During a power outage, the rabbi melts and is resurrected before the wondering eyes of Julius's son Bernie, a chubby loner hungry for spiritual guidance. None, however, is forthcoming; wet and spindly as a newborn foal, Rabbi Eliezer ben Zephyr soon comes roaring to life, and, in a storyline reminiscent of Woody Allen's Kugelmass Episode (Stern has his forebears too), goes from the pastoral sublime to the urban craptaculous. He throws himself into the world of strip malls, fast women and televangelism with increasing fervour, even as Bernie takes it upon himself to become an ascetic scholar, the just and learned sage he believes his "family pet" should be.

There is a vast amount of material here, and not all of it is handled perfectly. If the Bernie/rabbi bits ultimately leave one cold, it's probably because all the amerikitsch feels too much like old home week for anyone who has basic cable, or remembers what Heidi Montag's thighs looked like before her 16th liposuction. But boy, are there moments here: The rabbi's first observations about television, while he still cleaves to the old ways, are pretty hilarious; "If a man to other men will sell his wife," he asks, "is not obliged Reb Springer to cleave open his breast and tear out his farkokte heart?"

Far better - brilliant, in fact - is everything else about this book.
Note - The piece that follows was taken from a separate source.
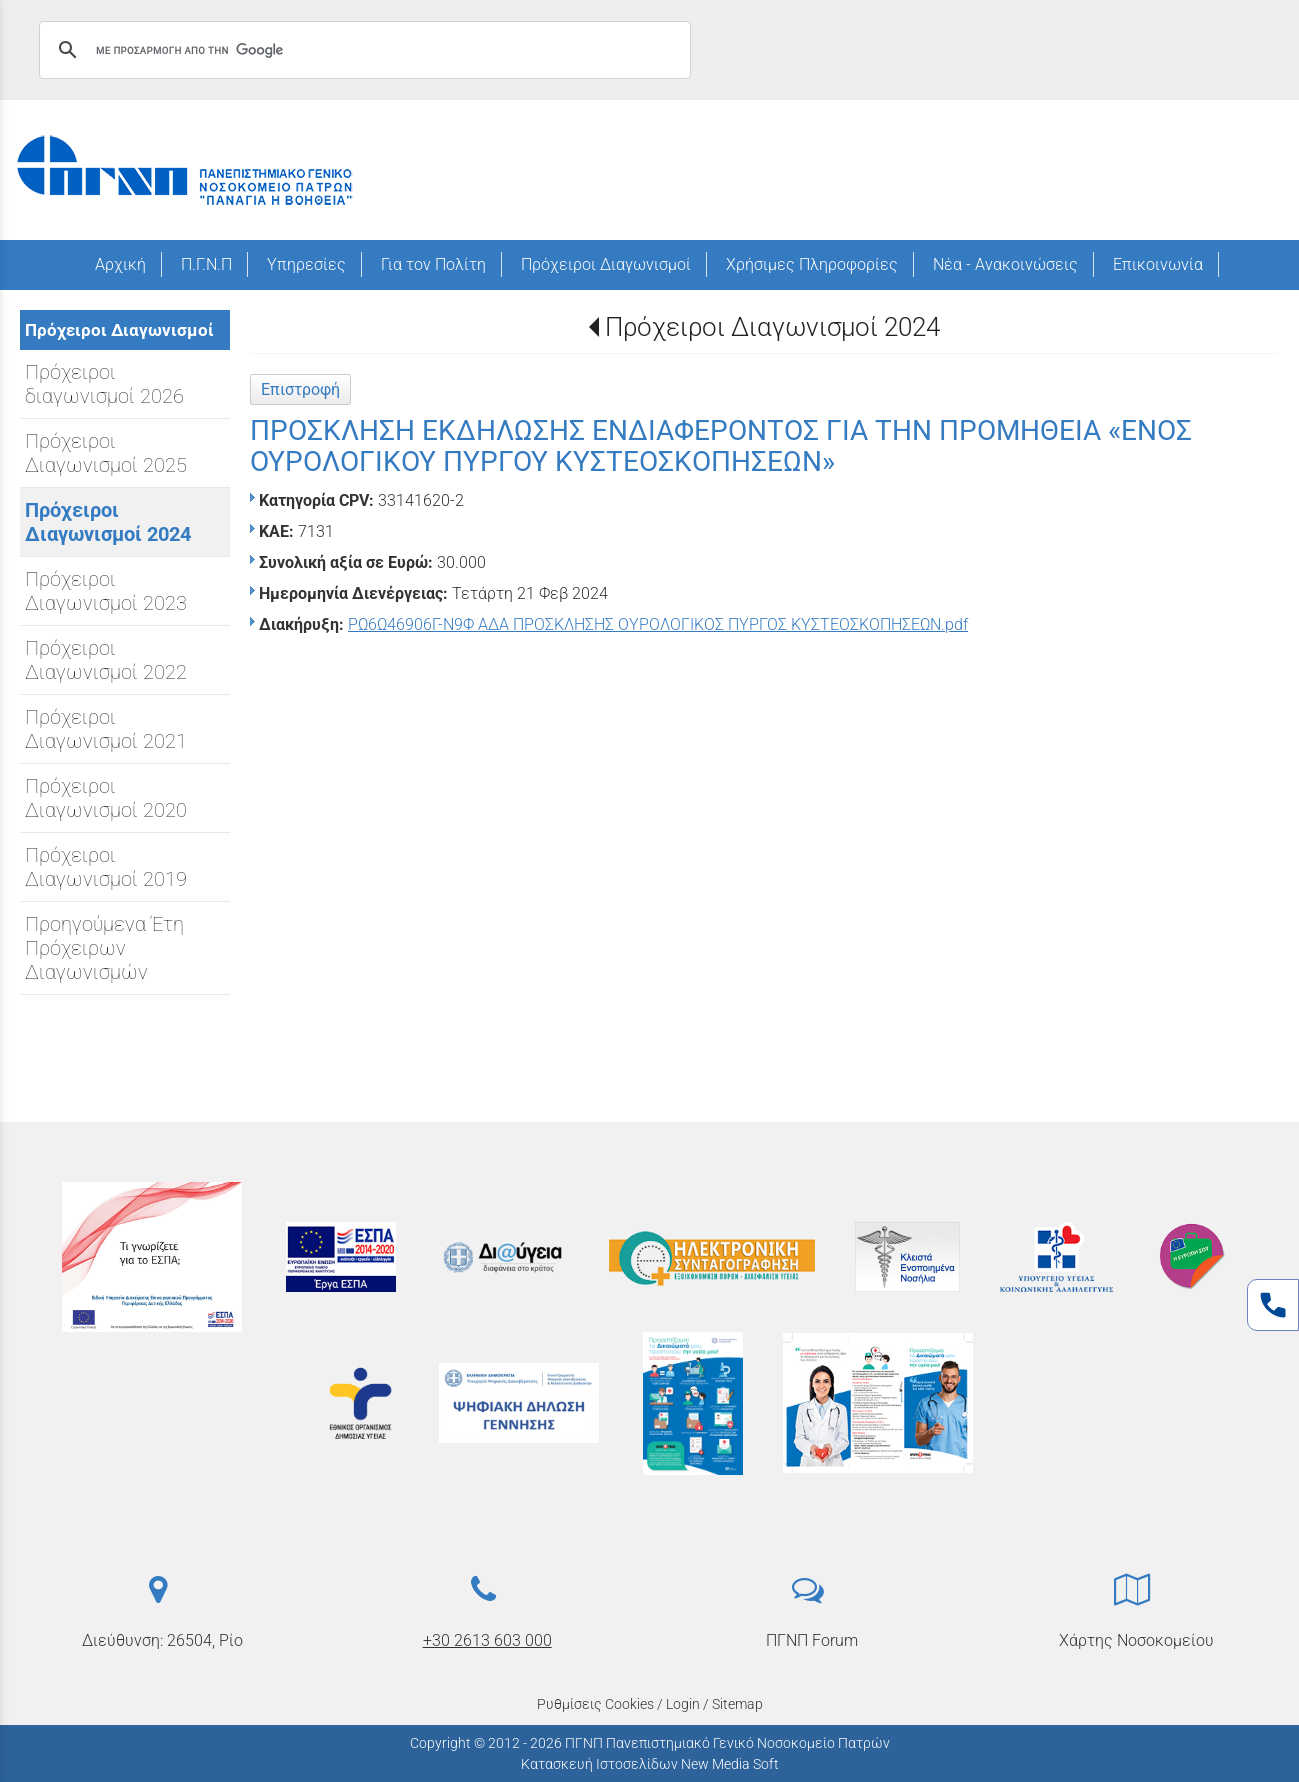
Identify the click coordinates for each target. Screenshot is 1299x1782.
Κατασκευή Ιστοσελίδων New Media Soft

In particular, the coming together of Bernie's great-grandparents is as touching a love story as any I have ever read. The colours of their Lower East Side neighbourhood are also vivid and sharp: the live chickens and dead con men, the sweatshops and stables and crowded tenements. And Stern is just as painterly elsewhere, whether he writes about Palestine or the Pale.

It's perhaps unusual that a comic writer should also be such an astute historian, but Steve Stern - for all his doppelgangers in the literary world - is truly one of a kind. If good fortune favours him more than it does the Karps, this may finally be the book that marks him as a known commodity. Then again, there is something so achingly sad and funny about the non-fame he already has, and the lovely writing that has given rise to it. Why mess with a good thing?

Cynthia Macdonald is a Toronto journalist and fiction writer. Her freezer contains nothing more interesting than fish sticks.